Work to be completed
Pull out every line below that holds the word "cell".

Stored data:

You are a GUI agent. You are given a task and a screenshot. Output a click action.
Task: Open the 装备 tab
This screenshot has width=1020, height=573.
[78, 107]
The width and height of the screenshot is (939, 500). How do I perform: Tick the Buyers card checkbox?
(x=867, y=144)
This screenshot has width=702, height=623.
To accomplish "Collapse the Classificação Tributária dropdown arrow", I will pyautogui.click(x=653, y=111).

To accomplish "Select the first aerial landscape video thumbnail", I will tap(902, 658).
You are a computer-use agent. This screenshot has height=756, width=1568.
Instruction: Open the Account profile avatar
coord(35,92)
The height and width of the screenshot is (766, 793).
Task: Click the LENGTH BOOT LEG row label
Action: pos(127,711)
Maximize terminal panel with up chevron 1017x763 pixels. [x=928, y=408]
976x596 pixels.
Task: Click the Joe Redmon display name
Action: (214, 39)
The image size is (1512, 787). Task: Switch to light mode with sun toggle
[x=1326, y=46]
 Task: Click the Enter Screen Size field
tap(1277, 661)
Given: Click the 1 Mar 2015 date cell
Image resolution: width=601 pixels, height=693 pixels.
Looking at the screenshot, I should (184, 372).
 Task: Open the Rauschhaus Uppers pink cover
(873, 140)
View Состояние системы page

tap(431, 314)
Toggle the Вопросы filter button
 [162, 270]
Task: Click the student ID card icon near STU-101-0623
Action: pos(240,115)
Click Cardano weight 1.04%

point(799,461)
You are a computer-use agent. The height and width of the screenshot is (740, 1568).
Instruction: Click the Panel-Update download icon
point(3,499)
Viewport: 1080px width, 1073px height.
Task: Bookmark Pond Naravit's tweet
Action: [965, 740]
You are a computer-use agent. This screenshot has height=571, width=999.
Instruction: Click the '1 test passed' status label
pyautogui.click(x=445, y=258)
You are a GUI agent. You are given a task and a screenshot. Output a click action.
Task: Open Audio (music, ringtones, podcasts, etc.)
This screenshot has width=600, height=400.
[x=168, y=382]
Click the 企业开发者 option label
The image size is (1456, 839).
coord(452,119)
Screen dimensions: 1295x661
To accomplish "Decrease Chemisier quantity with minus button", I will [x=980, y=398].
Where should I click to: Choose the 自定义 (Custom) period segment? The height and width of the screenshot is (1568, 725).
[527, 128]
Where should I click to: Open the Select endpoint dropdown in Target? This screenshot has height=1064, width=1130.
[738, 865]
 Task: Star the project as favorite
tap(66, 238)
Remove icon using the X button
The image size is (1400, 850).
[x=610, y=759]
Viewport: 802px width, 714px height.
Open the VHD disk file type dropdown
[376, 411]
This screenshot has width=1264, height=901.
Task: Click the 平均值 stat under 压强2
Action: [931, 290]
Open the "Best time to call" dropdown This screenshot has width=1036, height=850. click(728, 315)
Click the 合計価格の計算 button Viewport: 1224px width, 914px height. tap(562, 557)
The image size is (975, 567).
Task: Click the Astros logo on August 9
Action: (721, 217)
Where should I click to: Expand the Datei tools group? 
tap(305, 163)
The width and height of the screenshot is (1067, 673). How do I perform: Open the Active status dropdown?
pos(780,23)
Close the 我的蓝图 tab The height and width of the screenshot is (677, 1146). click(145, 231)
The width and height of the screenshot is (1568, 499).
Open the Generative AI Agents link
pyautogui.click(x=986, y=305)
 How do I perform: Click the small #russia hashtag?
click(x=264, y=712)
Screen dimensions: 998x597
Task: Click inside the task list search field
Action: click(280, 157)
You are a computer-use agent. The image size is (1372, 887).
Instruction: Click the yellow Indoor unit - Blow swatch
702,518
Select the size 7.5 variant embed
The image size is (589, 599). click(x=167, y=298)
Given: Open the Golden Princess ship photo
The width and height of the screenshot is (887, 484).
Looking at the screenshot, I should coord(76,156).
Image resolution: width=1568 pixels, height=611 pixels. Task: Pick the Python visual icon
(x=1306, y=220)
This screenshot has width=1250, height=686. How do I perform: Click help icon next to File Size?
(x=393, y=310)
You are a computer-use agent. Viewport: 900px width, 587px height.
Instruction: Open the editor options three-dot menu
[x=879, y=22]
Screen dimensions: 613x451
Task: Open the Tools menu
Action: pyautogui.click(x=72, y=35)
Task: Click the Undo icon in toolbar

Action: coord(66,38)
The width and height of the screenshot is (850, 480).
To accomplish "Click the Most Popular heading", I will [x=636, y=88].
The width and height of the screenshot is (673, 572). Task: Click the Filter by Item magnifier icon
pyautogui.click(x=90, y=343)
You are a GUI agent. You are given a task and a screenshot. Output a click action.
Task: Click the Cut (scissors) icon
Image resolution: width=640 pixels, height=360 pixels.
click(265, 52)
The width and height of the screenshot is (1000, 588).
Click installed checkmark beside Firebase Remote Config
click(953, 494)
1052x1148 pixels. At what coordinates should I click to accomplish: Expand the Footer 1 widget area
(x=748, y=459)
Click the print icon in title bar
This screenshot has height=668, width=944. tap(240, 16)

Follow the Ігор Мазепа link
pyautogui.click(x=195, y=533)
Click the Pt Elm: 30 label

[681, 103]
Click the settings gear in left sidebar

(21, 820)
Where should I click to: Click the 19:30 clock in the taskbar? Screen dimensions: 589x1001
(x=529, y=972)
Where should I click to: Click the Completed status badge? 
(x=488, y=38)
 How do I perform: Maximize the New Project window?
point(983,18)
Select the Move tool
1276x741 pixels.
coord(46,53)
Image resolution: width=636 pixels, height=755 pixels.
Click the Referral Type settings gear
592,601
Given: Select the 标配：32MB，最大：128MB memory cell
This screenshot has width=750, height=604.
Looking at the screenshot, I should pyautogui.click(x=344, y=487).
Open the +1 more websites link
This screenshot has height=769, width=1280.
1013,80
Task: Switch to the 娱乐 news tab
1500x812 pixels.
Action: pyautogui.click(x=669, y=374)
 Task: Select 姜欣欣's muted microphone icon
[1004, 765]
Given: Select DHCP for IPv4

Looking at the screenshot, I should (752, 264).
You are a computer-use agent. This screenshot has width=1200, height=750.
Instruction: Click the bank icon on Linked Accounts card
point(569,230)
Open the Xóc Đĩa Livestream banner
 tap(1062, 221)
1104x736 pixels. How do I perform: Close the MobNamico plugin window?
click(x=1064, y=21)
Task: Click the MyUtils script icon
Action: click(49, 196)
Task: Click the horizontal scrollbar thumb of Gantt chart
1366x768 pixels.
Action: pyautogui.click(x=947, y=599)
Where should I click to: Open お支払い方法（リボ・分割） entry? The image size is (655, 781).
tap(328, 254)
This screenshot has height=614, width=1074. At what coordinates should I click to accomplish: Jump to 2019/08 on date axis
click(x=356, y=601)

Exercise response
Given: Click the 1 Mar 2015 date cell
Given: Select the 标配：32MB，最大：128MB memory cell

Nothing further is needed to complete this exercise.